● GOALS:
(a) In the Python 3 gzip thread, copy the part starting with "I'm trying to" and going on through "the gzip module.".
(b) List each distinct file mode string, such as one given in quotation marks to an open call, that appears in the Python 3 gzip thread.

15

I'm trying to port some code from Python 2.7 to Python 3. The 2to3 tool works fine for the base syntax and package changes, but now we're into some strange side effects.

I have the following code block. It opens a temporary file name using the gzip module.

f = NamedTemporaryFile(delete=False)
f.close()
fn = f.name + '.gz'
os.rename(f.name, fn)
fz = gzip.open(fn, 'wb')
writer = csv.writer(fz, delimiter='\t', lineterminator=lt)
for row in table:
    writer.writerow(row)
fz.close()

The problem is that executing this gives me the following error:

File "/usr/local/Cellar/python3/3.4.2_1/Frameworks/Python.framework/Versions/3.4/lib/python3.4/gzip.py", line 343, in write
self.crc = zlib.crc32(data, self.crc) & 0xffffffff
TypeError: 'str' does not support the buffer interface

I've tried opening the gzip file as 'w' instead of 'wb', but to no avail. I'm guessing the gzip module is expecting a byte array, but the CSV Writer doesn't or won't provide anything other than a string.

How do people do this in Python 3?

Edit: I should mention that this code block executes without issue in Python 2.7.

WineSoaked
  • 1,455
  • 1
  • 14
  • 14

1 Answers1

36

You need to change the mode of gzip to wt :

fz = gzip.open(fn, 'wt')

Also a little-known feature of gzip.open() and bz2.open() is that they can be layered on top of an existing file opened in binary mode. For example, this works:

import gzip
f = open('somefile.gz', 'rb')

● MATERIAL PROVIDED:
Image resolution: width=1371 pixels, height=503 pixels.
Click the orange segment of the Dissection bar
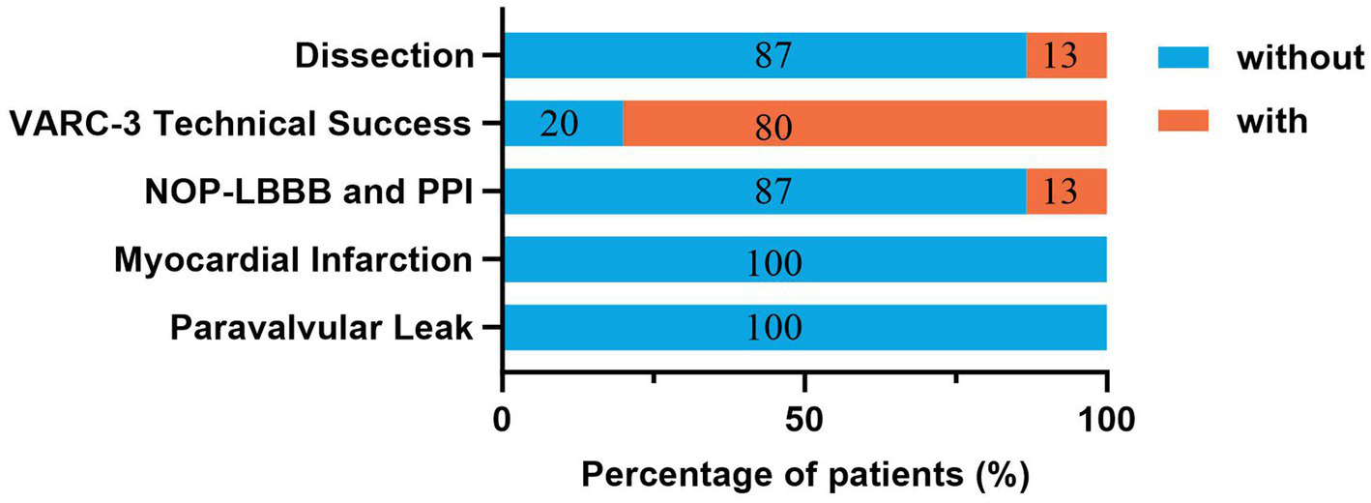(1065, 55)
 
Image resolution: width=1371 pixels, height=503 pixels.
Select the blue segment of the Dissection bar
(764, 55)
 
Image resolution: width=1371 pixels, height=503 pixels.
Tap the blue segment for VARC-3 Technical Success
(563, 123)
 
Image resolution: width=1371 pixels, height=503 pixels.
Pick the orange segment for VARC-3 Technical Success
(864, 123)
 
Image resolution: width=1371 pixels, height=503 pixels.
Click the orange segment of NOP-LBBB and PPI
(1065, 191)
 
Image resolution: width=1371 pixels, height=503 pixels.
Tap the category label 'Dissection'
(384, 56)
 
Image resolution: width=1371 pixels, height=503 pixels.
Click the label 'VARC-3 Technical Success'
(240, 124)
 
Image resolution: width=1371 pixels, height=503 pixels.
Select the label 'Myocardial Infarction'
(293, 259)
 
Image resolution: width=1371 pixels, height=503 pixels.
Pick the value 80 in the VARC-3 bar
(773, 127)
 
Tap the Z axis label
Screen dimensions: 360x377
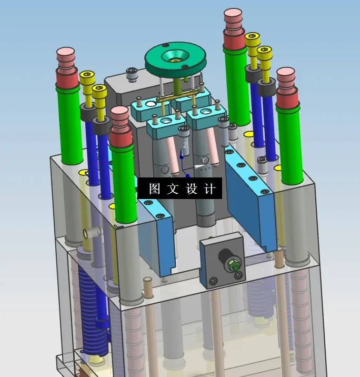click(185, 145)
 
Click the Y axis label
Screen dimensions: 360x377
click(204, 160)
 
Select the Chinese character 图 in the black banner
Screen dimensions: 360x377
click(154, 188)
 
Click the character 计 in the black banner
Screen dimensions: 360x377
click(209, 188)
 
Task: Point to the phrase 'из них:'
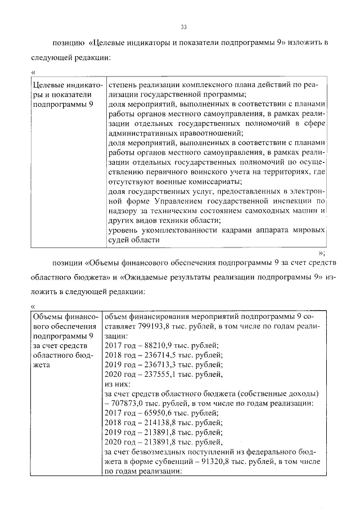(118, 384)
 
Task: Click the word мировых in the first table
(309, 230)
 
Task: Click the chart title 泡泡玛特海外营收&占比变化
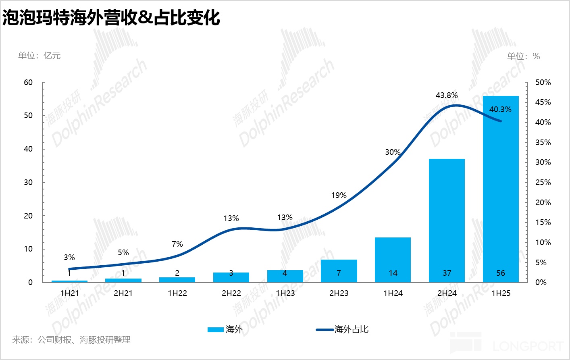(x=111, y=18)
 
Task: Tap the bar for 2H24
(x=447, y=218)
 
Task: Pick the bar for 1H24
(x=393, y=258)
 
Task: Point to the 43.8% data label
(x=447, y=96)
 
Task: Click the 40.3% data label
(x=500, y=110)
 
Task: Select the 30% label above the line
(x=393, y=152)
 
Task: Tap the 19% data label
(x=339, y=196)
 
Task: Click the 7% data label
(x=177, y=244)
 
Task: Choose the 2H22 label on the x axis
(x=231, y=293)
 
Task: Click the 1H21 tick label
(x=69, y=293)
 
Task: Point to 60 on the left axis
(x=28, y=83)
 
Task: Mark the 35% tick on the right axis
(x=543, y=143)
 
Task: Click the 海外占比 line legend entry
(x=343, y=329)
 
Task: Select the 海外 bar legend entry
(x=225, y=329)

● RESPONSES PER TASK:
(a)
I'm trying to port some code from Python 2.7 to Python 3. The 2to3 tool works fine for the base syntax and package changes, but now we're into some strange side effects.

I have the following code block. It opens a temporary file name using the gzip module.

(b)
'wb'
'w'
'wt'
'rb'